As Cryptolocalatm reveals, the scammers have equipped themselves with special double-sided stickers designed to redirect the withdrawn BTC to their public address, instead of those of the users.
These stickers are placed by the scammers on the camera or on the QR code scanner of the ATMs and show on the side visible to the user the words “scan here” and a watermarked QR code.
In reality, on the other side, the one that is shown to the ATM scanner, there is a real QR code of a public address belonging to the scammers, thus when the users will show their QR code to the ATM scanner to send the BTC purchased to their address, the scanner will read the QR put in place by the scammers on the side of the sticker hidden to the user, resulting in the BTC being sent to another public address owned by the scammer.
For example, the sticker shown by cryptolocalatm.com shows the QR code of the public address 1JvHVnEsYsYsPo5SJfYfzVhMRoatmKE6ntS, which until now has received only one transaction worth 0.0868 BTC.
Unfortunately, since bitcoin transactions are in no way reversible, once the BTC are approved to be sent to that address there is no way to retrieve them.

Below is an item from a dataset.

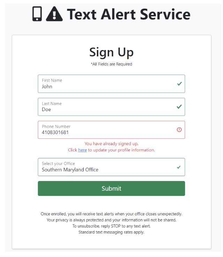Click the red error icon in Phone Number field

coord(179,130)
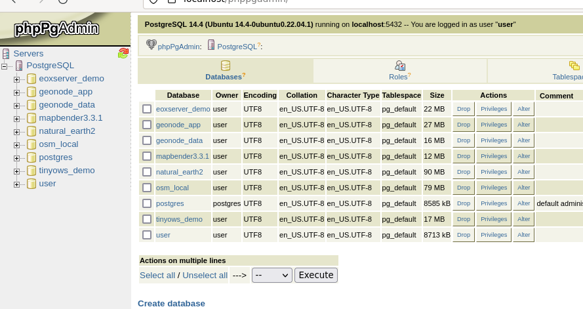Collapse the PostgreSQL server tree node
This screenshot has width=583, height=309.
(x=4, y=66)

However, there is a way to avoid this scam: making sure that the scanned address matches your own before confirming the transaction. After scanning the QR, the ATM shows the alphanumeric string of the public address to which the bitcoins are going to be sent, asking for confirmation of the sending before proceeding with the transaction.
Hence, simply check that the public address of the recipient shown during the last step, that of the confirmation, matches your own and if not, cancel the transaction.

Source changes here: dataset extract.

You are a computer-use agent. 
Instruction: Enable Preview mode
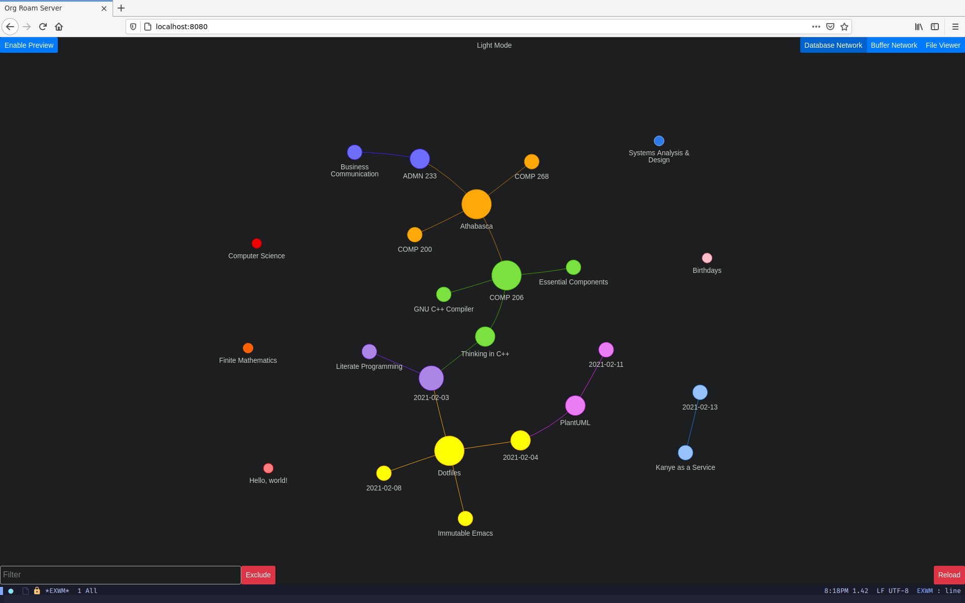(29, 45)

This is a procedure that should always be adopted before definitively confirming any cryptocurrency transaction, in other words, check that the public address to which you are sending the tokens corresponds to the one to which you want to send them. Sadly, however, this is not always adhered to.
Unattended ATMs are the most exposed to this kind of scams, since the fraudster has nothing to do but attach a sticker to the scanner: in case of supervised ATMs it is more difficult to do it without being discovered. In fact, all it takes is to remove the sticker to prevent the scam from succeeding.